In this job, we never successfully import the package, which smells like an init problem: https://github.com/chriselrod/ThreadingUtilities.jl/runs/1726922690
But in a different job, we did successfully import the package. But it still timed out: https://github.com/chriselrod/ThreadingUtilities.jl/runs/1726922889
What is supposed to happen:
m = THREADPOOL[tid]
GC.@preserve m _atomic_min!(pointer(m), SPIN) # set to SPIN
We set it to SPIN
.
We then wake up the thread:
t = Task(m); t.sticky = true # create and pin
# set to tid, we have tasks 2...nthread, from 1-based ind perspective
ccall(:jl_set_task_tid, Cvoid, (Any, Cint), t, tid % Cint)
TASKS[tid] = t
wake_thread!(tid) # task should immediately sleep
When awake, it runs:
function (tt::ThreadTask)()
p = pointer(tt)
memory = tt.memory
max_wait = 1 << 20
wait_counter = max_wait
GC.@preserve memory begin
while true
if _atomic_cas_cmp!(p, TASK, LOCK)
_call(p)
@assert _atomic_cas_cmp!(p, LOCK, SPIN)
wait_counter = 0
continue
end
pause()
if (wait_counter += 1) > max_wait
wait_counter = 0
if _atomic_cas_cmp!(p, SPIN, WAIT)
wait()
_call(p)
@assert _atomic_cas_cmp!(p, LOCK, SPIN)
end
end
end
end
end
It should be set to SPIN
(because we just set it to SPIN
), and then immediately the wait_counter
should be greater than max_wait
, so that if _atomic_cas_cmp!(p, SPIN, WAIT)
is true
, and it gets set to WAIT
.
Then of course
while !_atomic_cas_cmp!(pointer(m), WAIT, WAIT)
pause()
end
_atomic_cas_cmp!(pointer(m), WAIT, WAIT)
is true, and thus !
the condition is false and the loop is done.

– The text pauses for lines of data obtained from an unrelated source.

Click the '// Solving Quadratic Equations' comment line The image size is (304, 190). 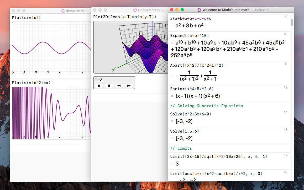(206, 106)
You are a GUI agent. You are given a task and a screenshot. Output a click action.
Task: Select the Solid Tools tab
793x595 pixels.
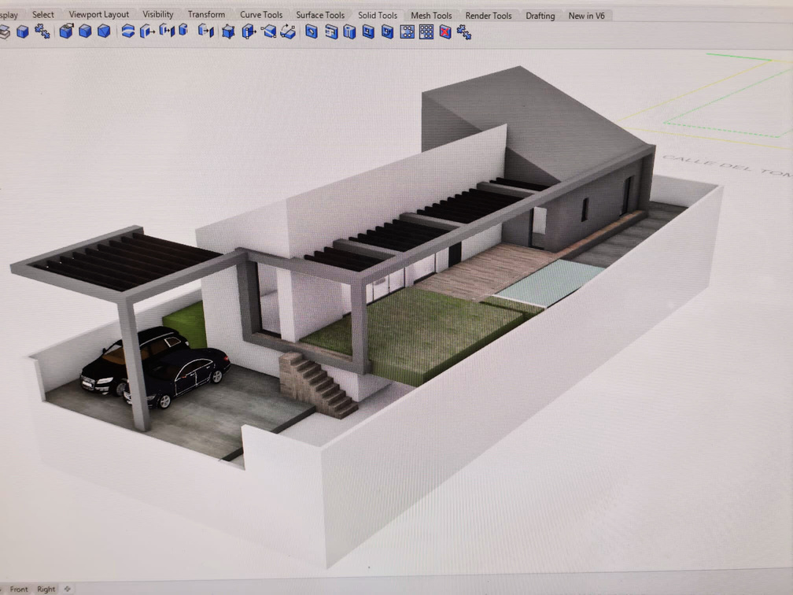click(x=378, y=15)
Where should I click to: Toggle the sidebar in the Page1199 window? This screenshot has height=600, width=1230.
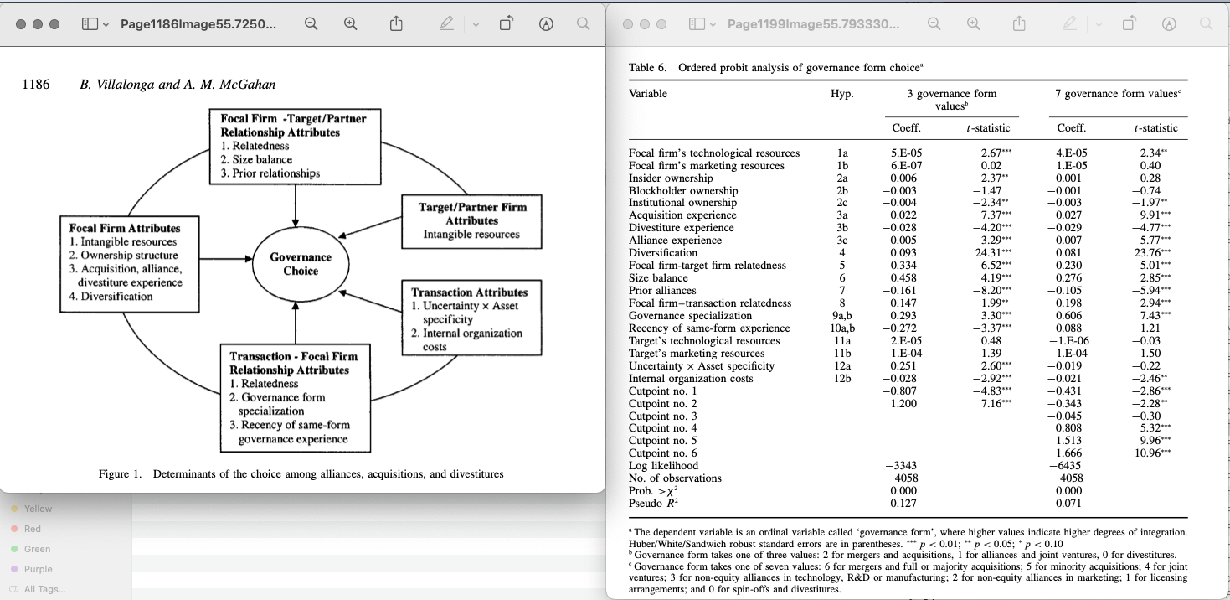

Check out the logs for https://github.com/chriselrod/ThreadingUtilities.jl/runs/1726933020
This job ran on commit https://github.com/chriselrod/ThreadingUtilities.jl/pull/12/commits/b9054e071415abb19848ddf51ae10c322d382cd7
Could you add @show _atomic_max!(p, SPIN)
?
Yes. It'd also help to know which loop it is in at the time, so maybe @show @__LINE__, _atomic_max!(p, SPIN)
I'm about to leave the house- want to push those changes to my branch? You should be able to.
Okay, thanks for all your help so far. I can already see here:
[ Info: threadtask beginning to pause...
ERROR: [ Info: threadtask finished pausing
InitError: KeyError: key 0x9b3e6abc04ee57a9 not found
That the current state is uninitialized junk, rather than one of the enum
values.
I just tried moving the setting-to-0 inside of the closure, maybe that helps.
But the junk shouldn't really have been a problem, as the setting inside __init__
should've reached the thread eventually?
Everything should be fixed as of the "add utils.jl" commit. I'll reopen this if we see more intermittent timeouts.
Some of the jobs are failing, and others are timing out.